▶ **Objective**: Render the rows below as a JSON list of strings, with one string per line and no blank lines. Leave the pictures out.

▶ **Input data**:
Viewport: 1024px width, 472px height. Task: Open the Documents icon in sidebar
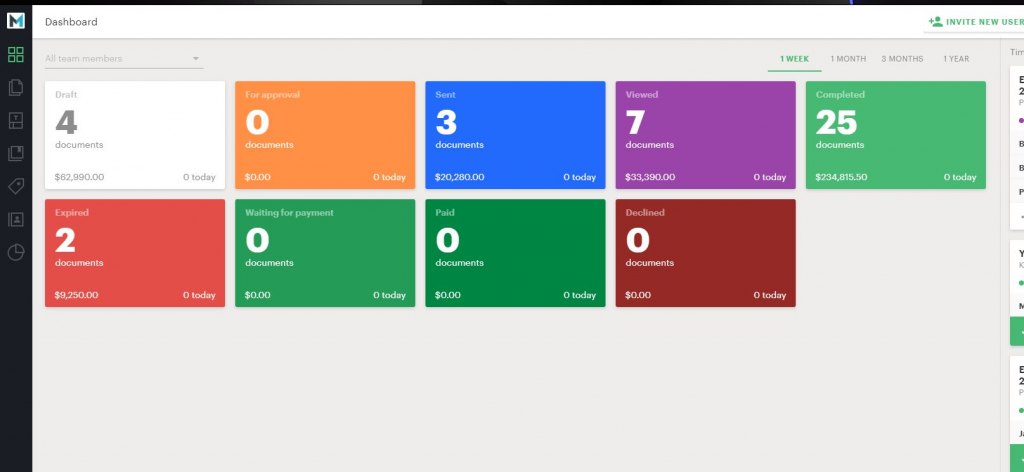pos(15,87)
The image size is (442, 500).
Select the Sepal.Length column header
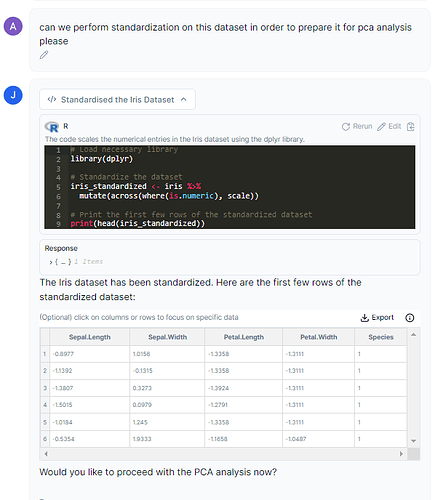tap(90, 337)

▶ **Solution to this task**:
[
  "Viewport: 1024px width, 472px height. Task: Open the Documents icon in sidebar",
  "pos(15,87)",
  "The image size is (442, 500).",
  "Select the Sepal.Length column header",
  "tap(90, 337)"
]